• _Your assignment_: Below are some records. Quote exactly the lines from the one that contains "You are a GUI" through the last, both included, and leave out the pictures.

• _Listed records_:
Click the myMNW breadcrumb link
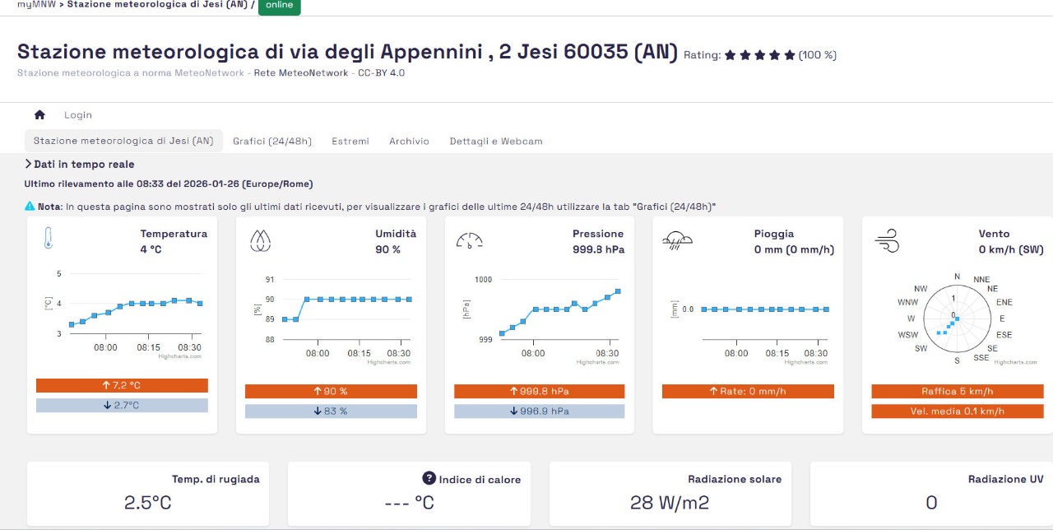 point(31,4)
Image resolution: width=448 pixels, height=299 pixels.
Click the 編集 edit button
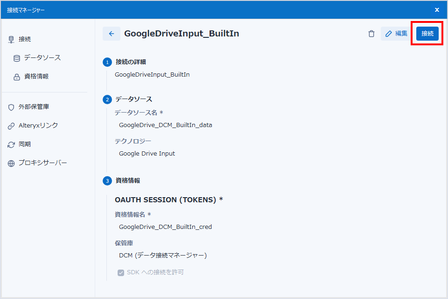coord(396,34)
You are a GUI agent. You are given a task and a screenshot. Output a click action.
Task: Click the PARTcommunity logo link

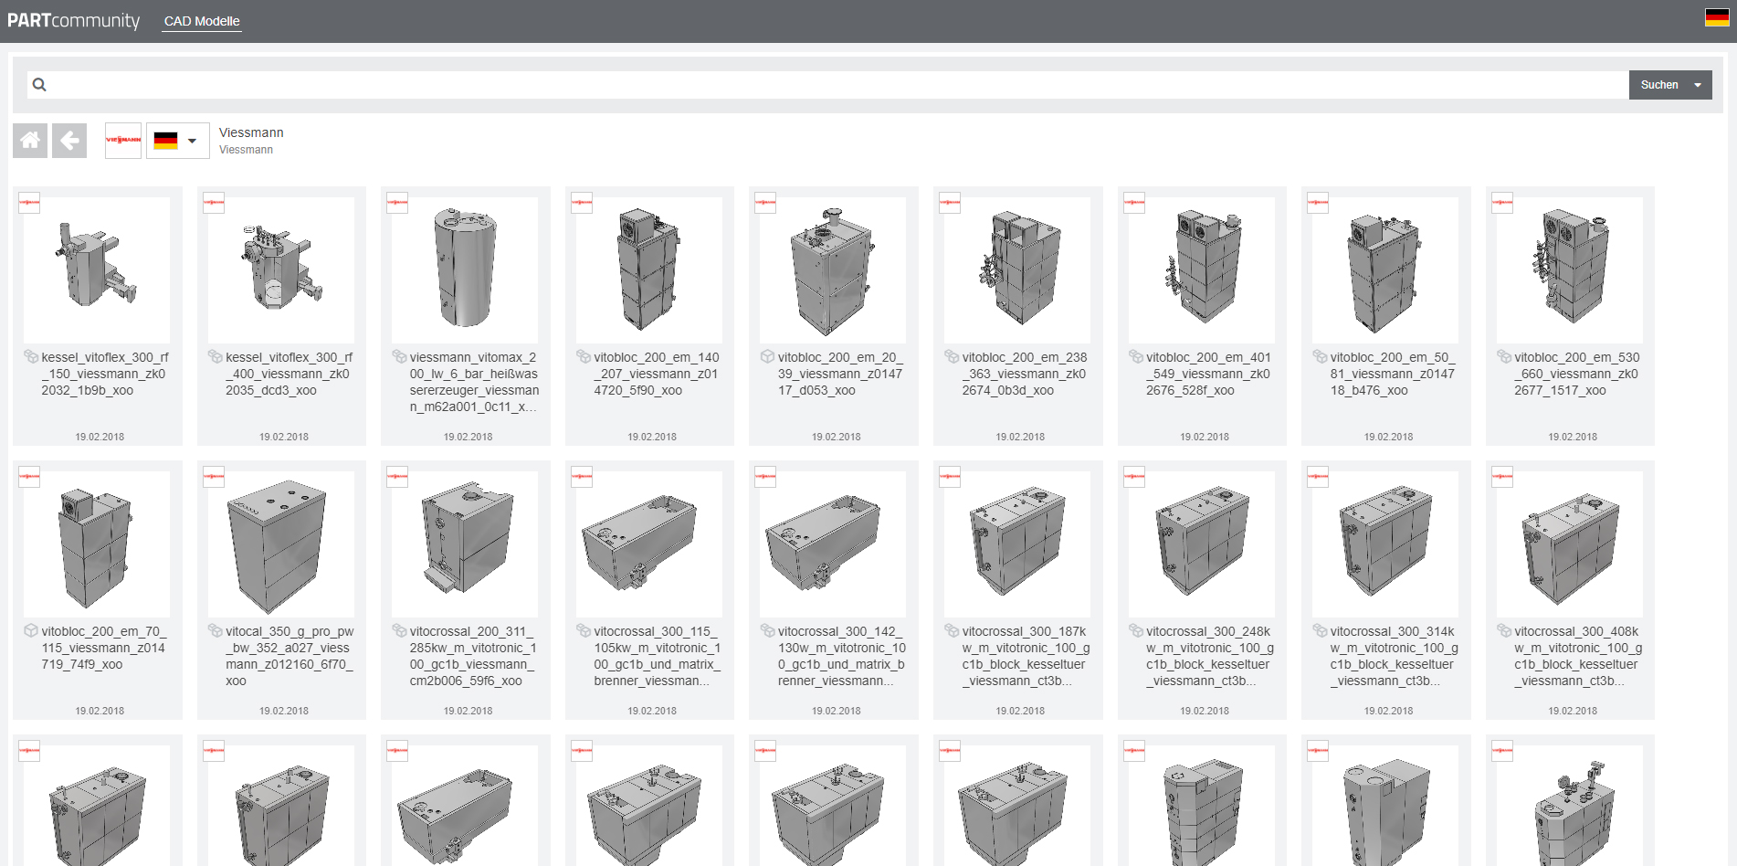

• _Solved exercise_:
You are a GUI agent. You are given a task and a screenshot. Output a click action.
Task: Click the PARTcommunity logo link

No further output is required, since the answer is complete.